BDF6 deficiency severely compromises intracellular amastigote development and infectivity of Trypanosoma cruzi

Trypanosoma cruzi , the causative agent of Chagas disease, relies on complex gene regulatory mechanisms to adapt to its diverse host environments. In recent years, it has been established that epigenetics plays an essential role in these mechanisms via the regulation of chromatin structure. Bromodomain-containing factors (BDFs), known for recognizing acetylated lysines on histones, have emerged as key factors in chromatin remodeling complexes. Among the eight predicted BDFs in T. cruzi , BDF6 is part of a TINTIN-like complex with MRGx and MRGBP, homologous to components of the NuA4/TIP60 chromatin remodeling complex. We generated knockout (KO) parasites for bdf6 gene using CRISPR/Cas9 gene editing. BDF6-deficient epimastigotes exhibit normal morphology but decreased size and growth and the resulting metacyclic trypomastigotes displayed drastically reduced infectivity. Strikingly, once inside host cells, BDF6-deficient parasites differentiated into amastigotes but failed to replicate. This intracellular arrest was reversed by episomal complementation of BDF6. Consistently, BDF6-KO parasites also exhibited impaired infectivity in mice, a defect that was also rescued in the add back parasite strains. Our findings highlight BDF6 as a critical regulator of intracellular parasite development, operating in stages beyond epimastigotes where epigenetic plasticity is essential for host adaptation. This striking stage-specific phenotype of BDF6 KO underscores its functional importance and highlights the relevance of epigenetic regulators along T. cruzi’s life cycle.

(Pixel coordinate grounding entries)
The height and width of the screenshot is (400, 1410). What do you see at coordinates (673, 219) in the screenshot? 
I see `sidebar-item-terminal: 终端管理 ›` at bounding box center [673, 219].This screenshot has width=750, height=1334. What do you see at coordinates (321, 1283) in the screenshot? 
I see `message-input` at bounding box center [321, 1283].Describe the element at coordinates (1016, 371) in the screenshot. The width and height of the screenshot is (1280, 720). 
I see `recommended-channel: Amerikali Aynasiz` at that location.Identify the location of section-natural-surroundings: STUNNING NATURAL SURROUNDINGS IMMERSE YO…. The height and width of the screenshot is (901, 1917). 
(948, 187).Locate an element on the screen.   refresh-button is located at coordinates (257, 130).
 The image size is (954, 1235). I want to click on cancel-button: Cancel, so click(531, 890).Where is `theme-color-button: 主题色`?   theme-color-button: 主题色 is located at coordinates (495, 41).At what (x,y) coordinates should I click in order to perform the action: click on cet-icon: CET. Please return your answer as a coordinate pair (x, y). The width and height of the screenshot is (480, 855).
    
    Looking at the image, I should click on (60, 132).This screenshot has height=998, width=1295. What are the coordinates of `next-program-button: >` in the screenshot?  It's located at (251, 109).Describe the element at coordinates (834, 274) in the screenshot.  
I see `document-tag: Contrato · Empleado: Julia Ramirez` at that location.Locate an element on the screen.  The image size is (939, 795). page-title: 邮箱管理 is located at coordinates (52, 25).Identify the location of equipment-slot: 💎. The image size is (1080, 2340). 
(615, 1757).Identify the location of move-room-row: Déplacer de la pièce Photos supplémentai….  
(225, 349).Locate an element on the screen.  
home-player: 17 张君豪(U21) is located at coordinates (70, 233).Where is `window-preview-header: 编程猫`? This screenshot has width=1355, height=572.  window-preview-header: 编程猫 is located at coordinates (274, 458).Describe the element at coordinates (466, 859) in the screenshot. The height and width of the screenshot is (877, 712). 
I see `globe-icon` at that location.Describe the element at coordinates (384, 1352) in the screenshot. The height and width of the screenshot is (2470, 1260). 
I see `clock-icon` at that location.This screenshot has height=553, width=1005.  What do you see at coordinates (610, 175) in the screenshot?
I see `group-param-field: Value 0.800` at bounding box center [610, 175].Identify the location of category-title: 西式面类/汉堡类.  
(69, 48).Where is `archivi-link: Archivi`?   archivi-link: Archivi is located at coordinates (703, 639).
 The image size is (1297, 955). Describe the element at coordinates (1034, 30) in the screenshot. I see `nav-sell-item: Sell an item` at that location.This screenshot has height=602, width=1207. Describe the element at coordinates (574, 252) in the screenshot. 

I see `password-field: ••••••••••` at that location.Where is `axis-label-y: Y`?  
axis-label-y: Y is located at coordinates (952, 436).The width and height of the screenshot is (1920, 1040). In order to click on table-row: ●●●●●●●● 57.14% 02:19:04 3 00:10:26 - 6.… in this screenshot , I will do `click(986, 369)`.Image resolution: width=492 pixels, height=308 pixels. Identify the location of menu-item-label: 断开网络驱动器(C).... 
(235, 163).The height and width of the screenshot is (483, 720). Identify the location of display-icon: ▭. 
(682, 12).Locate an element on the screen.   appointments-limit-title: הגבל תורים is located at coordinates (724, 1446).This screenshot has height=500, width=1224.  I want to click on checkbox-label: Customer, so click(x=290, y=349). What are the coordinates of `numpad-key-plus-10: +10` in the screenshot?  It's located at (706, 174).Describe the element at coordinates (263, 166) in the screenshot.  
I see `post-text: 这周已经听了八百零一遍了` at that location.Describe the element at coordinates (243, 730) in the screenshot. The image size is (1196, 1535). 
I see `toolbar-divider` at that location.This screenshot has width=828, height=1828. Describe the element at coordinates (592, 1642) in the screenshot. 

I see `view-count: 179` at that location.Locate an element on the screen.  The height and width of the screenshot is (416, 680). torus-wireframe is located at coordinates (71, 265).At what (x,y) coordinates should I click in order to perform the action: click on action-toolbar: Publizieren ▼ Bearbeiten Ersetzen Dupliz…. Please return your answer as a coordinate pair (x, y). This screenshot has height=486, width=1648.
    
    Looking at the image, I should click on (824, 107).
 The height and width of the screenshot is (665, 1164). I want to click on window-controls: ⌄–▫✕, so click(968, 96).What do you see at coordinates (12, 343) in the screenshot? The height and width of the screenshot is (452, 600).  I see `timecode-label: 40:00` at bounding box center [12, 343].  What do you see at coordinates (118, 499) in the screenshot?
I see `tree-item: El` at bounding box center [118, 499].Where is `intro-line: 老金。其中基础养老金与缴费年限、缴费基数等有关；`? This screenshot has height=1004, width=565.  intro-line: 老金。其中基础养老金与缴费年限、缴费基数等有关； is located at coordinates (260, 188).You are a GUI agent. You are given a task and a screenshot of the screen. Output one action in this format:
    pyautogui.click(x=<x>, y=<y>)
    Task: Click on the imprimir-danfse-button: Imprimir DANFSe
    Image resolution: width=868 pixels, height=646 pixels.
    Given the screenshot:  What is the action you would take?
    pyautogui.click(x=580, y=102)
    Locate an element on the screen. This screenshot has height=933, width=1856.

About this exercise: According to the passage on BDF6 in Trypanosoma cruzi, which two proteins join BDF6 in a TINTIN-like complex? None of the entries are needed.

Result: MRGx and MRGBP.